Betsey Kilpatrick
Hunted Projects is thrilled to present this interview between Edinburgh-based artist Betsey Kilpatrick and interviewer Meg Fennelly. Held in anticipation of Kilpatrick’s highly anticipated solo exhibition, Ad Infinitum, at Hunted Projects, Edinburgh, the conversation delves into the artist’s creative process. It explores the themes and inspirations behind her captivating artworks, which examine the intricate patterns and paradoxes of nature through fluid, dynamic, and vibrantly expressive compositions. Marking Kilpatrick’s first solo exhibition with Hunted Projects, Ad Infinitum offers a compelling insight into her evolving artistic practice.
Hunted Projects: You’ve recently moved to Edinburgh from England. What changes are you looking forward to? Are there any ways you expect your practice to shift or develop in this new environment?
Betsey Kilpatrick: Since leaving London after a long time there, the move up to Edinburgh has changed my work in a positive way. Having a slower, calmer pace of life in Scotland has definitely made me feel more relaxed and confident to allow the work just to happen without feeling stressed trying to find time to squeeze in making work. I feel my work can just evolve as it needs to in its own way.

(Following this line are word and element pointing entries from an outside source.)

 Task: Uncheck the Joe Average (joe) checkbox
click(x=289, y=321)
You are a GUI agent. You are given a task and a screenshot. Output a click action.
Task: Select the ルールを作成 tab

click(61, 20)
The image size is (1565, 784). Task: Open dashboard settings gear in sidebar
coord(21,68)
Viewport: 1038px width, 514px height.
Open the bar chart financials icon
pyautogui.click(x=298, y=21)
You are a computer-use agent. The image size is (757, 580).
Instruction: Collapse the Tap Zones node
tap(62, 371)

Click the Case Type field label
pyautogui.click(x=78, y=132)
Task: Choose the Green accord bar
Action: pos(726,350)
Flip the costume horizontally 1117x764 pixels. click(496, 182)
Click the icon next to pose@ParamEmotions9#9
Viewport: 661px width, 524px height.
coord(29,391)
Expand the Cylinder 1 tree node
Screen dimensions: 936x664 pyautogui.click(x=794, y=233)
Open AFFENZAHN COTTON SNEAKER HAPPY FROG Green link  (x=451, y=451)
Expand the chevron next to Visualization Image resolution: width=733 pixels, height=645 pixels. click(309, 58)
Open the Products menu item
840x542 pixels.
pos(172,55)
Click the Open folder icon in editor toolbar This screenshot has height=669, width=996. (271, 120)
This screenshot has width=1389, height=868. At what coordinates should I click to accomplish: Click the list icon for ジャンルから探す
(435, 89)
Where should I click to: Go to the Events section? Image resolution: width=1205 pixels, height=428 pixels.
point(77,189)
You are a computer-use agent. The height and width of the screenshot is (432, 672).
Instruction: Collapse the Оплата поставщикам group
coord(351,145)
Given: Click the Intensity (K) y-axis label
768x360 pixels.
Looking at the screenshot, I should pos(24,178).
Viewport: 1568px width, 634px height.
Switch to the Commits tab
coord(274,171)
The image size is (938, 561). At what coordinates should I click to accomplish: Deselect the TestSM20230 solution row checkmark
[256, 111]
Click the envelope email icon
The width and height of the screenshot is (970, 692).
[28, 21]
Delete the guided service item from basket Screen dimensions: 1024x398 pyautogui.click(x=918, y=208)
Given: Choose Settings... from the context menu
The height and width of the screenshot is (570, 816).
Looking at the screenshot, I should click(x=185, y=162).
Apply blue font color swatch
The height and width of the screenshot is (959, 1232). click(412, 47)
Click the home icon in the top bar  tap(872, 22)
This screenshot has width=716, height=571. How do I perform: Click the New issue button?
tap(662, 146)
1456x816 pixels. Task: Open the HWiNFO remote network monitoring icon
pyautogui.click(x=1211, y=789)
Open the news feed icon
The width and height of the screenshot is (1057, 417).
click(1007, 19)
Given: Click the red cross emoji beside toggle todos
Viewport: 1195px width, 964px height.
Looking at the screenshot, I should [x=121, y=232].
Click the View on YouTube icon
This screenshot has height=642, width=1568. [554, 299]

HP: Can you share a little bit about what a day in your studio in Edinburgh might look like for you?
BK: I very much work “in the moment” and do what I feel like doing on that day. I sometimes like to use a small sketch sized work on paper where I can work very fast using charcoal and watercolour. The larger works take a lot more energy as I am using my whole body. I like to switch from phases of making a lot of smaller scale work then to making larger scale pieces.
HP: You’ve mentioned that you create your works by applying paint to the back of the canvas and displaying the front. When did you first begin experimenting with this approach? What inspired you to pursue it?
BK: It happened by accident while experimenting during my master’s degree. I started experimenting with different surfaces to paint on using silk, linens and canvas without primer to see what effects I would get, trying to keep the fluidness of watercolour. I found this particular linen which allowed the paint to seep through it in such an inspiring way, that it has become a part of my practice using the surface to be entwined with the process. It has also allowed my practice to evolve more intuitively as I am less attached to the finished outcome while painting on the reverse as I don't really know how the painting is going to look. It is always a surprise which is exciting for me.
HP: You talk a lot about the relationship between the conscious and subconscious. Do you think this practice of hiding and then revealing the work to yourself engages with different levels of conscious and subconscious creation?
BK: I really like the idea of that. It is something that is difficult to verbally describe but I do feel that art can be an outlet that can explore both our conscious and subconscious aspects.
HP: Your paintings engage with natural phenomenon, like light, currents, and whirlpools. How do you consider energy and the environment in your work?
BK: Yes, I do like to consider the idea that the energy of nature and consciousness are related to the act of painting. It is unpredictable and can be chaotic in a strange yet exhilarating way.
HP: Your works, particularly in this exhibition, frequently depict static images of energy in motion. How do you capture and communicate that experience formally?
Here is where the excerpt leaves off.